Teaching AI to Give Better Video Critiques

While Large Vision-Language Models (LVLMs) can be useful aides in interpreting some of the more arcane or challenging submissions in computer vision literature, there's one area where they are hamstrung: determining the merits and subjective quality of any video examples that accompany new papers*. This is a critical aspect of a submission, since scientific papers […] The post Teaching AI to Give Better Video Critiques appeared first on Unite.AI.

Apr 1, 2025 - 15:35

Teaching AI to Give Better Video Critiques

While Large Vision-Language Models (LVLMs) can be useful aides in interpreting some of the more arcane or challenging submissions in computer vision literature, there's one area where they are hamstrung: determining the merits and subjective quality of any video examples that accompany new papers*.

This is a critical aspect of a submission, since scientific papers often aim to generate excitement through compelling text or visuals – or both.

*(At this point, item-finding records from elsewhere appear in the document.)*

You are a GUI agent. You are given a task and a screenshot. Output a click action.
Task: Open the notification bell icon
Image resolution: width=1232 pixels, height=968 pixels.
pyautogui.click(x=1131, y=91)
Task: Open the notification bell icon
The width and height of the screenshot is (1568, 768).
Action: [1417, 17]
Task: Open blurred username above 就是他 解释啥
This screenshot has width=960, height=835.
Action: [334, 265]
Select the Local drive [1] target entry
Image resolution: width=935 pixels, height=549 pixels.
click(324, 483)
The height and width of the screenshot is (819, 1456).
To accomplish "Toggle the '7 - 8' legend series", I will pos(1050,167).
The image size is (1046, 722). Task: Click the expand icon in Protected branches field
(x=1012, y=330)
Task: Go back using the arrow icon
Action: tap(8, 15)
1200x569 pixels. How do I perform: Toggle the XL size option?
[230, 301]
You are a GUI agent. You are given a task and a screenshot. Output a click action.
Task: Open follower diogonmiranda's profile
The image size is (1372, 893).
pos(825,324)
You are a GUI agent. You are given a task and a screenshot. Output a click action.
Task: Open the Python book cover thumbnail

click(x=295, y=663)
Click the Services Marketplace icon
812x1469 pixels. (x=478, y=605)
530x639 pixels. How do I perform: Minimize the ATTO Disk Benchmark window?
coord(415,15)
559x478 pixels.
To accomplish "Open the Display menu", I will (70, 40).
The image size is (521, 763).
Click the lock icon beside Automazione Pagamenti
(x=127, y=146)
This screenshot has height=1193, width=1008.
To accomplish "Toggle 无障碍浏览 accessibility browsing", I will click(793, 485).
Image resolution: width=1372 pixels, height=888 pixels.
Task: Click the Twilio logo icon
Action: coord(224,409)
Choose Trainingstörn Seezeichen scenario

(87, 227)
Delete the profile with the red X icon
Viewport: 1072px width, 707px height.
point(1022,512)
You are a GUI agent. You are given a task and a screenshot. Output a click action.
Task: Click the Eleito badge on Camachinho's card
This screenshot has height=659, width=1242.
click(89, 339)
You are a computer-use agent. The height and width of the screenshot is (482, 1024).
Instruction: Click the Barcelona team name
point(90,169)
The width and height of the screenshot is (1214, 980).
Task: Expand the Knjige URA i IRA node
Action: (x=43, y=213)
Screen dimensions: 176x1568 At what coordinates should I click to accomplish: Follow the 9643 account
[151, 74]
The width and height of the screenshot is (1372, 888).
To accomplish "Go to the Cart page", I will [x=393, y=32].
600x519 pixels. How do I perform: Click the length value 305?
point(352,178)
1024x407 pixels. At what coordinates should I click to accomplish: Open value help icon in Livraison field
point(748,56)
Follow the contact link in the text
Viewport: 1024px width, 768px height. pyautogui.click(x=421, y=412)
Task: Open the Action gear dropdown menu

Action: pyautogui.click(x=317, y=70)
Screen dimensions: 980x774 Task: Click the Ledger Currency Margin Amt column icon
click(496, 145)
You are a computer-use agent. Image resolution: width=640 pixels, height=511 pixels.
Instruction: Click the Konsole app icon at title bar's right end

But in the case of projects that involve video synthesis, authors must show actual video output or risk having their work dismissed; and it’s in these demonstrations that the gap between bold claims and real-world performance most often becomes apparent.

I Read the Book, Didn’t See the Movie

Currently, most of the popular API-based Large Language Models (LLMs) and Large Vision-Language Models (LVLMs) will not engage in directly analyzing video content in any way, qualitative or otherwise. Instead, they can only analyze related transcripts – and, perhaps, comment threads and other strictly text-based adjunct material.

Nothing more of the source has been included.